Description
I can't find this in older issues, but: shouldn't all of the recon-all call include the new-parallel
switch prior to -openmp
? I dont' see that being used in the log files, and this might speed up things further...
https://surfer.nmr.mgh.harvard.edu/fswiki/ReleaseNotes
Parallelization: a new flag was introduced which enables two forms of compute parallelization that significantly reduces the runtime. As a point of reference, using a new-ish workstation (2015+), the recon-all -all runtime is just under 3 hours. When the -parallel flag is specified at the end of the recon-all command-line, it will enable 'fine-grained' parallelized code, making use of OpenMP, embedded in many of the binaries, namely affecting mri_em_register and mri_ca_register. By default, it instructs the binaries to use 4 processors (cores), meaning, 4 threads will run in parallel in some operations (manifested in 'top' by mri_ca_register, for example, showing 400% CPU utilization). This can be overridden by including the flag -openmp after -parallel, where is the number of processors you'd like to use (ex. 8 if you have an 8 core machine). Note that this parallelization was introduced in v5.3, but many new routines were OpenMP-parallelized in v6. The other form of parallelization, a 'coarse' form, enabled when the -parallel flag is specified, is such that during the stages where left and right hemispheric data is processed, each hemi binary is run separately (and in parallel, manifesting itself in 'top' as two instances of mris_sphere, for example). Note that a couple of the hemi stages (eg. mris_sphere) make use of a tiny amount of OpenMP code, which means that for brief periods, as many as 8 cores are utilized (2 binaries running code that each make use of 4 threads).

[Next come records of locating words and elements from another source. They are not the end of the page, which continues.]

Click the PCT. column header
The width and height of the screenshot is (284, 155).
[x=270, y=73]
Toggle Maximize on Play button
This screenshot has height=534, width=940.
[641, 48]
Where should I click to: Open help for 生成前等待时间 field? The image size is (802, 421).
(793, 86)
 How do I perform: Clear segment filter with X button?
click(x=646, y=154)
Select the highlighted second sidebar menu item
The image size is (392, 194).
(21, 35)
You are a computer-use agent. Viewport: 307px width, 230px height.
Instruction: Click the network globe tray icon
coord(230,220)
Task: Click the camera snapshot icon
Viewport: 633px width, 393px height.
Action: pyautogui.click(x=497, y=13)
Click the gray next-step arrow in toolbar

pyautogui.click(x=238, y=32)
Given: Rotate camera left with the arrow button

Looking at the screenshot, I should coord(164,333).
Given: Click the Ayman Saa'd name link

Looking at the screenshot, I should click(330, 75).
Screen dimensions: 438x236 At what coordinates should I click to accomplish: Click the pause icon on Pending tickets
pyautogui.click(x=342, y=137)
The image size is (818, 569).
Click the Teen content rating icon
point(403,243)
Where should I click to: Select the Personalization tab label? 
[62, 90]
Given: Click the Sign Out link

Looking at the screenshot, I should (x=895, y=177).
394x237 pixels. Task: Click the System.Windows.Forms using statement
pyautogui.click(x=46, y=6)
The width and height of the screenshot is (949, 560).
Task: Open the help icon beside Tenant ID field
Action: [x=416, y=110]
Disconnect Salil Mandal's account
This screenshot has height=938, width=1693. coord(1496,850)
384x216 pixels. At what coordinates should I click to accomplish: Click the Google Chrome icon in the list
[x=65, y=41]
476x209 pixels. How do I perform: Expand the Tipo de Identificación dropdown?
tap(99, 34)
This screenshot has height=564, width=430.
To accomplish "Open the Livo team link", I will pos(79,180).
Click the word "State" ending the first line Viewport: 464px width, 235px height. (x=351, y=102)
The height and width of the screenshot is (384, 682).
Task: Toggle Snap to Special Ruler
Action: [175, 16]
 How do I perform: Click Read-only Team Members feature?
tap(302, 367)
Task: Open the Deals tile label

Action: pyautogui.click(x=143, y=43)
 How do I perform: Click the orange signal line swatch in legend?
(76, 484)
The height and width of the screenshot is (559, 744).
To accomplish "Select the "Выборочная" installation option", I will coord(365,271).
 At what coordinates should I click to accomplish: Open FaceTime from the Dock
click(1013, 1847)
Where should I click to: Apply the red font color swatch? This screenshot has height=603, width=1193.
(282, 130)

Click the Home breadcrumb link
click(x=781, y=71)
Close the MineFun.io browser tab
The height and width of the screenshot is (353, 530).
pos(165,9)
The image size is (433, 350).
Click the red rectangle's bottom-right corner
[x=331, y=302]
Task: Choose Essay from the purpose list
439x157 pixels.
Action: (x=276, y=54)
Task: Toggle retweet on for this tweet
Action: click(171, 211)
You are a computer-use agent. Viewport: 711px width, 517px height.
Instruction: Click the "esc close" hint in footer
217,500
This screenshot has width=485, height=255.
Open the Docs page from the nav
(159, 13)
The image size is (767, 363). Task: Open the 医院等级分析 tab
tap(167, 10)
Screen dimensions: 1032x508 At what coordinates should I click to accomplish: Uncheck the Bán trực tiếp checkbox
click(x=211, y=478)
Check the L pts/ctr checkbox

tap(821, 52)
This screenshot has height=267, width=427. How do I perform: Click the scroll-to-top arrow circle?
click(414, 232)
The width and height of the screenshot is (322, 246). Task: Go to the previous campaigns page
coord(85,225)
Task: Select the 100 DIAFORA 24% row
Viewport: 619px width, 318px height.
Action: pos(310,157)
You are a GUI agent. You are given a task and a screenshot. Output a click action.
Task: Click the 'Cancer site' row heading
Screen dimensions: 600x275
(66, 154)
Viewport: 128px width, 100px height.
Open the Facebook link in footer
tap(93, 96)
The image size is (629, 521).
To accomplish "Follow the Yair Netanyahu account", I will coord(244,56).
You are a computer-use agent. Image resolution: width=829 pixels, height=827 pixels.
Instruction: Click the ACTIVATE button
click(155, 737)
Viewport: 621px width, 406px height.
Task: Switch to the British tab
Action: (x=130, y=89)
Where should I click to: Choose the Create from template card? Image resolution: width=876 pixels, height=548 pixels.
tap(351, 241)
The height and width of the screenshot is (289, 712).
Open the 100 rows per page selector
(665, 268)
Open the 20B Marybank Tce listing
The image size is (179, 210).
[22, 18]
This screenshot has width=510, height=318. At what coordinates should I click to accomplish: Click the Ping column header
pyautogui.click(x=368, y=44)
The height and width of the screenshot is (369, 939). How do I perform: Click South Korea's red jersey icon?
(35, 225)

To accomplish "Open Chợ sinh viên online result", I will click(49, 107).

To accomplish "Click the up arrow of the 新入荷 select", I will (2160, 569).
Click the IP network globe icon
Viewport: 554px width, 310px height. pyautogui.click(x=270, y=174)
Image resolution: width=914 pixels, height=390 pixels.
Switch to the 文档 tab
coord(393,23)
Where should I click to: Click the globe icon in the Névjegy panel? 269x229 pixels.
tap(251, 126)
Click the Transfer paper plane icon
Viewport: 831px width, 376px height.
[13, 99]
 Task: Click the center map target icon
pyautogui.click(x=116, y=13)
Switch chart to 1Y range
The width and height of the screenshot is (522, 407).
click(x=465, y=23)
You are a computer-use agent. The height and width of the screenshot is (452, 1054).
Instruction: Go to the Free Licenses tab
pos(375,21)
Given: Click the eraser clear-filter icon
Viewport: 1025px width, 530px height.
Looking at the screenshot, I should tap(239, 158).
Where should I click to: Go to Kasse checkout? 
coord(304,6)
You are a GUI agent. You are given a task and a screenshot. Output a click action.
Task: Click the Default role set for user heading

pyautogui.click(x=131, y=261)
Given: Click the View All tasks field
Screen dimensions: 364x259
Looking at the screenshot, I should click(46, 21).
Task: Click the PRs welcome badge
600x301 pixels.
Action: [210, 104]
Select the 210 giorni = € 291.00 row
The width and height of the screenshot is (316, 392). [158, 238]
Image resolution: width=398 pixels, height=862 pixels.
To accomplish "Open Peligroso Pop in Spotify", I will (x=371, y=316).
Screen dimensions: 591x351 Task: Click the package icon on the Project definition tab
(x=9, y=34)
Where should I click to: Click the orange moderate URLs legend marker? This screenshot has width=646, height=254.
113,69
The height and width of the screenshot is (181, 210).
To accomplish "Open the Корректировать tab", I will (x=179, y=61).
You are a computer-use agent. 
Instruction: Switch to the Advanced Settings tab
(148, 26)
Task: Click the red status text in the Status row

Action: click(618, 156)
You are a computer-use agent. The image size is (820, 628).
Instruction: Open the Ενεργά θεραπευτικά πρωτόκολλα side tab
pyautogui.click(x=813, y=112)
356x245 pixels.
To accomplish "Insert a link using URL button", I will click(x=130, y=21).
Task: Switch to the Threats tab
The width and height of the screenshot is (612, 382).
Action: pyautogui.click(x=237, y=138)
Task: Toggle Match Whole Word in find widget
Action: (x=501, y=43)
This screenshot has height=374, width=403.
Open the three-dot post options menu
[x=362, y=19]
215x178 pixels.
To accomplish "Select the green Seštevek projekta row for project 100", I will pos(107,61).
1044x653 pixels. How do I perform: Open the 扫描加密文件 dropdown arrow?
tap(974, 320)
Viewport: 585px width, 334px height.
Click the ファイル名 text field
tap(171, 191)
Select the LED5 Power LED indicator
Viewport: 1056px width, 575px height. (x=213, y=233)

In general, though, a 4 core machine can easily handle those periods. Be aware that if you enable this -parallel flag on instances of recon-all running through a job scheduler (like a cluster), it may not make your System Administrator happy if you do not pre-allocate a sufficient number of cores for your job, as you will be taking cycles from other cores that may be running jobs belonging to other cluster users.